Part of Speech: Adjective

Meaning: Irascible, hot-headed, easily or too quickly angered by petty annoyances.

Notes: Today's Good Word comes with a substantial family of derivatives: an adverb, petulantly, and a choice of two nouns, petulance or petulancy. Like all English adjectives ending on NT, this one forms its noun by replacing the T with CE. The suffix -y may be added for good measure should you need an extra syllable, if you first remove the final E. Look out for the spelling -ant. It is difficult to keep track of which adjective with this (same) suffix is spelled with an E or an A. This one is spelled with an A.

In Play: Today's word is distinguished from anger in that it is anger that arises too quickly over a trivial issue: "Don't mention what the wind did to Harriet's hairdo; you know how petulant she is." Petulance is a bit milder than flying off the handle; it is a rather moderate anger: "I thought the senator's petulance toward the press was well expressed and well deserved."

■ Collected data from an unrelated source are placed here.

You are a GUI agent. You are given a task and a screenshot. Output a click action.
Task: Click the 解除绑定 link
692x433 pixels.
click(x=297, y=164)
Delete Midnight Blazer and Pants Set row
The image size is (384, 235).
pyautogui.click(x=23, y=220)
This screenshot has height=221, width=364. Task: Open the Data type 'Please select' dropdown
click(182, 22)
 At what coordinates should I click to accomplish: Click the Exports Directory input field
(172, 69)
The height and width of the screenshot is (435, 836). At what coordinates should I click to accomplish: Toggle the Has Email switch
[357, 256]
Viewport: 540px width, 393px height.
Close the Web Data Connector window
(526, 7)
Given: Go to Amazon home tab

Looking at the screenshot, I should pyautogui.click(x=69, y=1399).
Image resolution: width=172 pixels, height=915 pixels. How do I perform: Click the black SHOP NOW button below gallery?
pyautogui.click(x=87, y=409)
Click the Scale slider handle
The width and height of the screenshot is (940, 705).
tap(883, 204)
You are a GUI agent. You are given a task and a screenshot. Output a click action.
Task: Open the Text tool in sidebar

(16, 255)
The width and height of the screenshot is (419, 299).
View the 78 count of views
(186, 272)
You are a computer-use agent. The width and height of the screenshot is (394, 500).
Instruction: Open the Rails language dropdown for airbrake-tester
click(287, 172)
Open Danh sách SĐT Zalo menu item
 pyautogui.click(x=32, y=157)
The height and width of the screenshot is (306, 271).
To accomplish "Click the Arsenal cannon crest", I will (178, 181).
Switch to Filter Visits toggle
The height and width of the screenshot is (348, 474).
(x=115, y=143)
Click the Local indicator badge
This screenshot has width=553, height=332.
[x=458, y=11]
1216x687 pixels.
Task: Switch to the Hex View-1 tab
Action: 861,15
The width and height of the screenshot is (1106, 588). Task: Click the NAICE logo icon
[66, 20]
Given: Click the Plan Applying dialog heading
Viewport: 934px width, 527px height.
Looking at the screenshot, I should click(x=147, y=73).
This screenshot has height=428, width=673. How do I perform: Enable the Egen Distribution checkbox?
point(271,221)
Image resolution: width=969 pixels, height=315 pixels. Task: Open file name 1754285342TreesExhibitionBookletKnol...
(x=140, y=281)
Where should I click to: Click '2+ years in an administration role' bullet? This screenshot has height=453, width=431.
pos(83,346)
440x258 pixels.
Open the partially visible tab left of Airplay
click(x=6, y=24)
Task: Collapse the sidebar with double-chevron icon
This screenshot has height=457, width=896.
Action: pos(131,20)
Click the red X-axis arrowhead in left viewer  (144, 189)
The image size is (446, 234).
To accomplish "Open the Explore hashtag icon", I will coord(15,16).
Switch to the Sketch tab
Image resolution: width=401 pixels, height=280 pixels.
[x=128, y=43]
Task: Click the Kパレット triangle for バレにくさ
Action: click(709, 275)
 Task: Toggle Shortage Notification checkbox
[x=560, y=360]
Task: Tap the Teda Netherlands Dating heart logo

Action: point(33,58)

Word History: Today's Good Word came to us, via French as usual, from Latin petulan(t)s "rushing at, insolent" from the root of petere "rush at, seek", the same root underlying petitio(n) "petition, request". The original Proto-Indo-European base was pet-/pot- "to fly, flow" found in Sanskrit patram "wing, feather, leaf", Hittite pittar "wing", Latin penna "feather, wing", English feather, and Greek potamos "river (flowing water)", as in the name of the "river horse", hippopotamus. Apparently, the sense of flying at someone came to the sense of petitioning them, an act considered by some as insolent. The sense "petition" emerged in the noun, petitio(n), while the sense "insolence" came out in the participle, petulans, petulantis. (Even though Chris Stewart is not at all a petulant soul, I hasten now to thank him for suggesting today's Good Word.)